COUR DE CASSATION, CHAMBRE COMMERCIALE, 11 JANVIER 2017, n°15-15750, publié au bulletin.

Ne fait pas l'objet d'un usage sérieux la marque enregistrée postérieurement à la cessation de la commercialisation des véhicules visés au dépôt, et alors que son titulaire l'a exclusivement utilisée pour des produits dérivés.

Depuis 1956, l’association « Les Amis de Delage » réunit des amateurs et passionnés de la marque « Delage », qui entretiennent le souvenir du célèbre constructeur automobile éponyme, disparu en 1955. L’association est titulaire de la marque semi-figurative française « Delage » n°1 310 386 (ci-après, la Marque) déposée en 1985, et désignant en classe 12 des véhicules et appareils de locomotion.

La société Denty, créée en 2011, exploite une activité de maroquinerie de luxe sous la marque « Delage ». Elle a déposé plusieurs marques, dont certaines visent les véhicules de la classe 12.

Denty a fait assigner Les Amis de Delage devant le Tribunal de grande instance de Paris aux fins de déchéance de ses droits sur la Marque en raison de l’absence d’usage sérieux pendant une période ininterrompue de cinq ans pour les produits de la classe 12.

Le 19 septembre 2013, le Tribunal de grande instance de Paris a déclaré l’association déchue de ses droits sur la Marque.

Par arrêt du 14 avril 2015, la Cour d’appel de Paris a infirmé ce jugement.

Après avoir rappelé que l’usage sérieux suppose l’exploitation du signe qui correspond à la fonction de la marque, qui est de garantir au consommateur concerné l’identité d’un produit en lui permettant de distinguer sans confusion possible ceux qui ont une autre provenance, la Cour d’appel a précisé que « cet usage doit être apprécié concrètement en tenant compte notamment des caractéristiques des produits en cause et de la structure du marché concerné, la seule circonstance que les produits pour lesquels la marque a été enregistrée ne soient plus présents sur le marché, s’agissant en particulier de véhicules d’époque déjà construits ou commercialisés, ne pouvant exclure un usage sérieux de la marque ».

L'arrêt a retenu que pour les véhicules ou appareils de locomotion visés au dépôt, le signe, sous la forme déposée, ne pouvait être utilisé que sur le marché de collectionneurs, la création et la fabrication des automobiles et moteurs Delage ayant cessé en 1955, soit depuis trente ans lors du dépôt de la Marque.

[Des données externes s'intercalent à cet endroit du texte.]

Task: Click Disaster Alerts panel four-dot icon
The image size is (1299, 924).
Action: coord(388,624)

Or, selon l'arrêt, l’association contribue par son action à conserver les éléments distinctifs de la Marque pour des véhicules ou des éléments nécessaires à leur utilisation ou locomotion, notamment en vendant des manuels de pièces détachées, en présentant sur son site internet des annonces de ventes d'accessoires ou de véhicules Delage, ou en faisant la publicité de diverses manifestations en lien avec les véhicules ou les accessoires Delage.

Ce faisant, Les Amis de Delage ont, selon la Cour d'appel, utilisé la Marque conformément à sa fonction essentielle, nonobstant par ailleurs leur « absence de visée économique à titre personnel ».

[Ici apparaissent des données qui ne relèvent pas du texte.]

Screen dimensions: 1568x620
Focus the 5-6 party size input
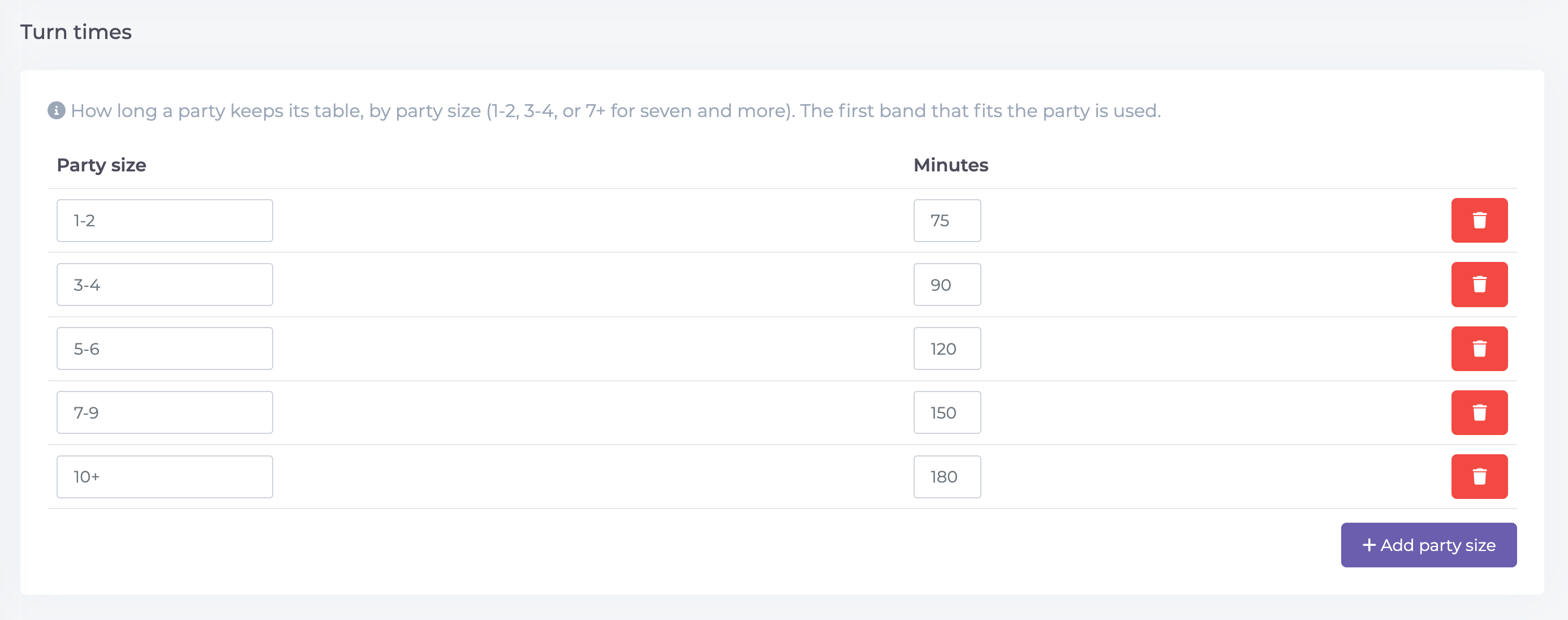coord(165,348)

La Cour de cassation censure le raisonnement des juges du fond. L’association n'est pas titulaire de la marque sous laquelle les véhicules Delage ont été mis sur le marché. La Marque dont elle fait usage a été enregistrée après la cessation de la commercialisation des véhicules, et l'association l'a utilisée pour des produits et services qui ne sont pas couverts par son enregistrement. En conséquence, la Marque n'est pas utilisée par l'association pour des pièces détachées entrant dans la composition ou la structure de ces produits ou pour des produits ou services se rapportant aux produits déjà commercialisés par ses soins.

La Cour de cassation écarte ainsi l’application de la jurisprudence Ansul de la Cour de justice de l’Union Européenne (CJCE, 11 mars 2003, n° C-40/01) en l’espèce. Selon cet arrêt, la circonstance que l’usage de la marque arguée de déchéance ne concerne pas des produits nouvellement offerts sur le marché mais des produits déjà commercialisés n’est pas de nature à priver cet usage de son caractère sérieux, si la même marque est effectivement utilisée par son titulaire pour des pièces détachées entrant dans la composition ou la structure de ces produits ou pour des produits ou des services qui se rapportent directement aux produits déjà commercialisés et qui visent à satisfaire les besoins de la clientèle de ces mêmes produits.

Ainsi que le relevait le premier moyen invoqué au soutien du pourvoi, cette exception ne peut en effet jouer que dans l’hypothèse où la marque arguée de déchéance a elle-même déjà été utilisée pour commercialiser les produits pour lesquels elle a été enregistrée. Tel n’était pas le cas en l'espèce.